• **DIRECTIONS FOR THIS TASK**:
Output exactly the span of lines beginning with the one that holds "The width and height of the screenshot is (255, 243)." and ending with the last line of the data below.

• **Pixel coordinate grounding data**:

- - - - - - -

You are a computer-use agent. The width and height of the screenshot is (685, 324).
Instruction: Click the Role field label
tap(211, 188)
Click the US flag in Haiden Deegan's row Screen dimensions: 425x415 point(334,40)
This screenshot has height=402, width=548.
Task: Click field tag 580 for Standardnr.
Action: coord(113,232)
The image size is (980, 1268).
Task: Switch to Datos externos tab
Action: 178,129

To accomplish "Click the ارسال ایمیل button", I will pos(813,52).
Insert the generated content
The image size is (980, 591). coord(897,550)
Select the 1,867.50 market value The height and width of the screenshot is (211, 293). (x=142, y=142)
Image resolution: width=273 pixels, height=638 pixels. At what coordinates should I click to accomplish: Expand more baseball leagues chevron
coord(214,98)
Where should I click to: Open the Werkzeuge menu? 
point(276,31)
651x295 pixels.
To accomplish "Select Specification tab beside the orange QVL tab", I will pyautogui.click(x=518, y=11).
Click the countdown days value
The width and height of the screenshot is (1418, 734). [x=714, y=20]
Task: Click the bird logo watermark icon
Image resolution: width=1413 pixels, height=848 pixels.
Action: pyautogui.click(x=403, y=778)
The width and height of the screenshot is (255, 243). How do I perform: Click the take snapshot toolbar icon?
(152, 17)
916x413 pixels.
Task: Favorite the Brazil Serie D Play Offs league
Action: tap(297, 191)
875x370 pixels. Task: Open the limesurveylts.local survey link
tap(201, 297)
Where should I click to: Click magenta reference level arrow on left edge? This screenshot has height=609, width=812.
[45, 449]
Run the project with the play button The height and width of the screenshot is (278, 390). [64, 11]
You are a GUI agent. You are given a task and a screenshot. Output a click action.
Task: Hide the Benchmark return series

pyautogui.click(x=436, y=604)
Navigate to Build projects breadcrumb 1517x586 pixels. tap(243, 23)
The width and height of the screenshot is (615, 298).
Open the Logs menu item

- - - - - - -

• **ANSWER FOR THIS EXERCISE**:
The width and height of the screenshot is (255, 243). How do I perform: Click the take snapshot toolbar icon?
(152, 17)
916x413 pixels.
Task: Favorite the Brazil Serie D Play Offs league
Action: tap(297, 191)
875x370 pixels. Task: Open the limesurveylts.local survey link
tap(201, 297)
Where should I click to: Click magenta reference level arrow on left edge? This screenshot has height=609, width=812.
[45, 449]
Run the project with the play button The height and width of the screenshot is (278, 390). [64, 11]
You are a GUI agent. You are given a task and a screenshot. Output a click action.
Task: Hide the Benchmark return series

pyautogui.click(x=436, y=604)
Navigate to Build projects breadcrumb 1517x586 pixels. tap(243, 23)
The width and height of the screenshot is (615, 298).
Open the Logs menu item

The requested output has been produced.